EXTRACTED ENTRIES »
## Begin

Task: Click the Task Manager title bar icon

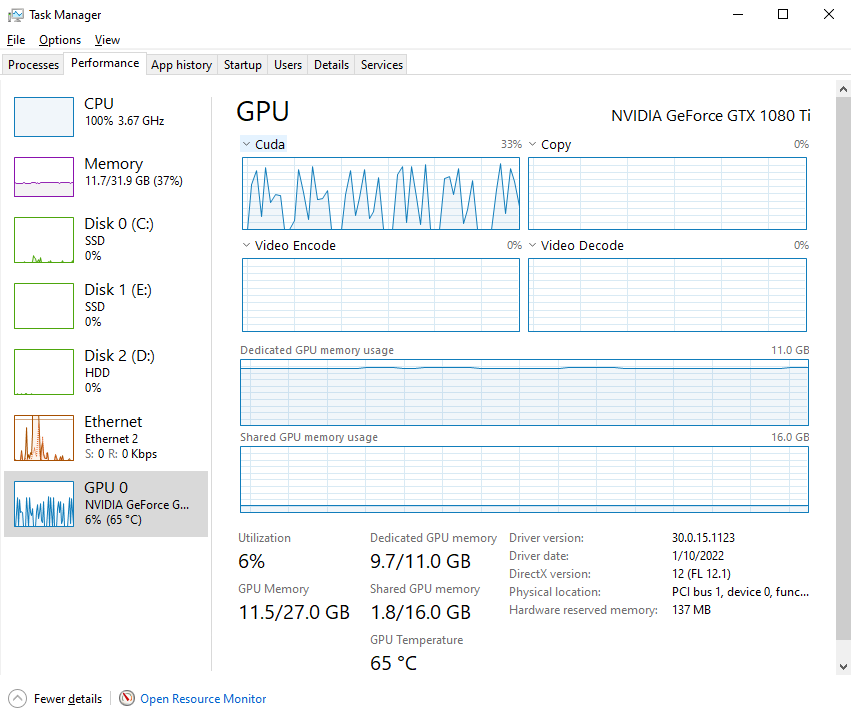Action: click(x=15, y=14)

## End
## Begin

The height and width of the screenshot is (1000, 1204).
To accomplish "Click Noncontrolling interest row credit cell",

## End
## Begin

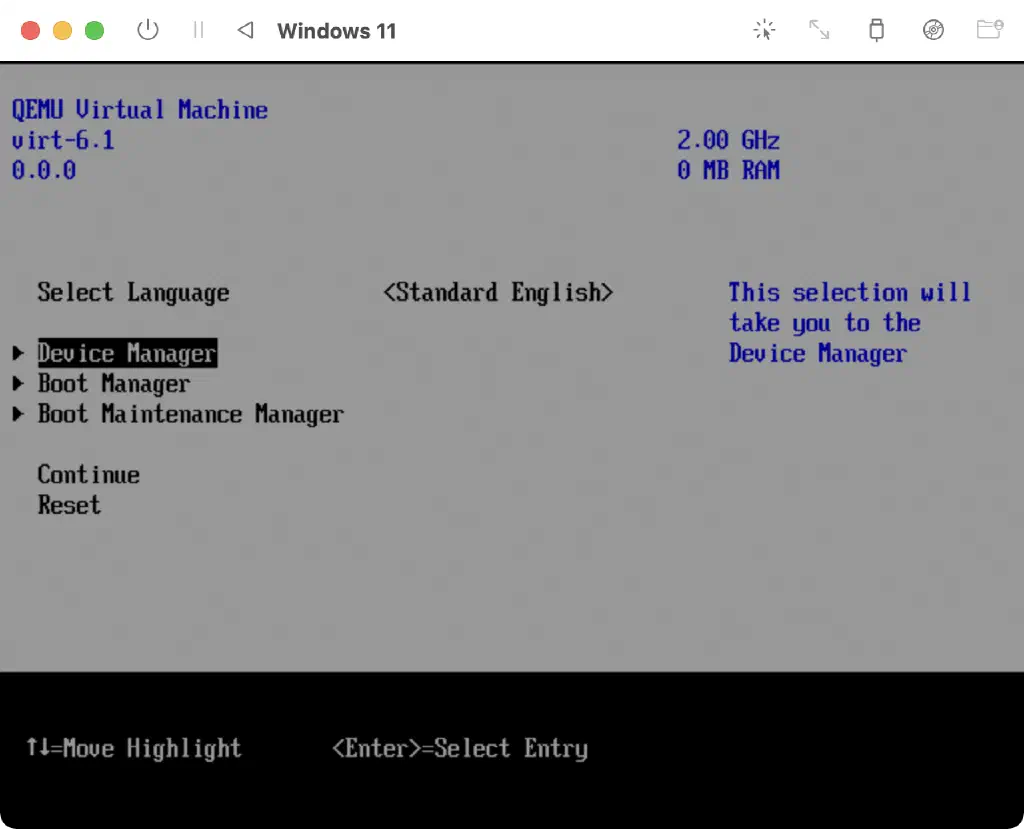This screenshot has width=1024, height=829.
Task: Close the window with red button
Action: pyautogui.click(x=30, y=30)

## End

GOAL » Pull out each line of the data above that contains the string "Task", and list those lines.

EXERCISE SOLUTION »
Task: Click the Task Manager title bar icon
Task: Close the window with red button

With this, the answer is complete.